To read an excerpt from the book, please click on the following link:

ashaveilbook.blogspot.com


Sunday, January 26, 2014

Alice I Have Been

Alice I Have Been is a novel by Melanie Benjamin that I read last night.  Lewis Carrol's attraction to children (which apparently was a torment to him) was so powerfully and tragically written that I had to turn to Blood Meridian by Cormac McCarthy to wash the (extremely well-portrayed) creep factor out of my brain.  I think that the greatest tragedy portrayed in this book was not Carroll's life as a social misfit, but how guilty Alice felt for growing up; it seemed a betrayal, of Carroll's idealization of her and in the book, she bears the weight of this guilt all her life.

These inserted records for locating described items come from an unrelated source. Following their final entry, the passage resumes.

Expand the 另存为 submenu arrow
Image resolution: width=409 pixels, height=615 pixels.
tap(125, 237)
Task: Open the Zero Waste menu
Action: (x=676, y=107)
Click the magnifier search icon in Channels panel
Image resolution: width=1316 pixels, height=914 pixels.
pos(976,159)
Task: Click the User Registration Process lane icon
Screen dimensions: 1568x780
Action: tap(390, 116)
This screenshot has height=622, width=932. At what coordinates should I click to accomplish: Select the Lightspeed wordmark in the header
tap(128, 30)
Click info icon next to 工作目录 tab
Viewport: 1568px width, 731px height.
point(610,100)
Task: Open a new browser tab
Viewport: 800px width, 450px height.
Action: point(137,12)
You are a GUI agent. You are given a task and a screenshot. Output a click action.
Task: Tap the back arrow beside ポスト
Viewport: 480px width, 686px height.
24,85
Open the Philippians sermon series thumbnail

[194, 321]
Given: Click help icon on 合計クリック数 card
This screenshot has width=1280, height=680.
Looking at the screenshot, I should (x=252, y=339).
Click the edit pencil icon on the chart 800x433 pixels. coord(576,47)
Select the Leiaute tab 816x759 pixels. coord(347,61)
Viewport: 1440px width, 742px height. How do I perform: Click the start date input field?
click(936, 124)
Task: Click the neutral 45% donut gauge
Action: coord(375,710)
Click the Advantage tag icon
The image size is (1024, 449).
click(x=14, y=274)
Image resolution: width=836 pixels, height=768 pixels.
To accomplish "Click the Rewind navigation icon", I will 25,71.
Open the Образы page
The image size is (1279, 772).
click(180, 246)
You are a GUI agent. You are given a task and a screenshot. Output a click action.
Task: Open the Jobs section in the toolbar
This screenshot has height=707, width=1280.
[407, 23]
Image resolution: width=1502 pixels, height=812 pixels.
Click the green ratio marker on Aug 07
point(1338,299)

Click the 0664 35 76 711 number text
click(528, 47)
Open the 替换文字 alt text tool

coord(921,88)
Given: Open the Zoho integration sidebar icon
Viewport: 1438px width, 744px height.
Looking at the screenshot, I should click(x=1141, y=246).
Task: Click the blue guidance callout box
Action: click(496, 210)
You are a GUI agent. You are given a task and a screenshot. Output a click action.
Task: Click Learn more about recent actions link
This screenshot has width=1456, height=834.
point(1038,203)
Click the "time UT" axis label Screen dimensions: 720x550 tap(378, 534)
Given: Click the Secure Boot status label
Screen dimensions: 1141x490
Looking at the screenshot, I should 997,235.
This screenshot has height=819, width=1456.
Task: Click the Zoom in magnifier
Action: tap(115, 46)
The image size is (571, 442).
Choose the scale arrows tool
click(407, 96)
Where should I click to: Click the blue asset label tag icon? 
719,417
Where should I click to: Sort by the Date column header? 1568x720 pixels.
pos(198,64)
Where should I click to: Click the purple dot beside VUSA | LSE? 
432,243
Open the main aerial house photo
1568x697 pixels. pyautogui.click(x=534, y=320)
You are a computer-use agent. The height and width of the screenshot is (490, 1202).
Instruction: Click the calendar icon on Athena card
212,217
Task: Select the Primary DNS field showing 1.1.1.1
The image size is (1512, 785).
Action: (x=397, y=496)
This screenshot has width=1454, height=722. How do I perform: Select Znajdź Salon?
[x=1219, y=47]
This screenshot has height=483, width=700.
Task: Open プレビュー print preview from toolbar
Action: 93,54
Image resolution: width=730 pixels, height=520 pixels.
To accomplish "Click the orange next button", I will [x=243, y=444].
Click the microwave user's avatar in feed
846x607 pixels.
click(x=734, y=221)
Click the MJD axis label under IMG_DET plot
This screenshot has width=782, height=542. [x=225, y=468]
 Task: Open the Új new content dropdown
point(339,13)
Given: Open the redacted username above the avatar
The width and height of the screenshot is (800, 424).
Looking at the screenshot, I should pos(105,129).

I am of two minds regarding recommending this book: either a strong "yes" or a strong "no" would suffice.  Still, the writing is gorgeous, and the difficult subject matter tackled with an unsparing and unsentimental eye, especially the negative effects (guilt and sadness) of Carroll's attentions that lasted til Alice Liddell's death.  I ended up feeling immensely sad and sorry for Carroll, wishing he could have better fit into society somehow (I was immensely sympathetic towards the drudgery of his mathematics lectureship, too--no fun and probably very boring for a person of his creative imagination).

On the other hand, I am tackling as many of Cormac McCarthy books in the next year as I can (except for Child of God-that's too much, even for me).  I am now reading Blood Meridian (or:  The Evening Redness in the West--heck, I want to give my new novel two titles, which would be cool).  I also plan to read the Border Trilogy (All the Pretty Horses, The Crossing, and Cities of the Plain).  The reasons I like McCarthy are manifold:  the language!  It's simply beautiful the way McCarthy turns phrases, as if he lathes and polishes each line.  He writes on an Olivetti typewriter that cost eleven dollars, eschews the limelight (though he did give a pleasant interview to Oprah, albeit on his own turf), and says that his best days are spent writing.   He spends his days with non-writers, too (actually scientists--apparently McCarthy is an amazing mathemetician and enjoys science, and likes a Bombay Gibson once in awhile).

Anyways, that is what I have read, and am reading.  I am going to spend some time tonight with the Course in Miracles, so I will post my Sunday update on this later tonight.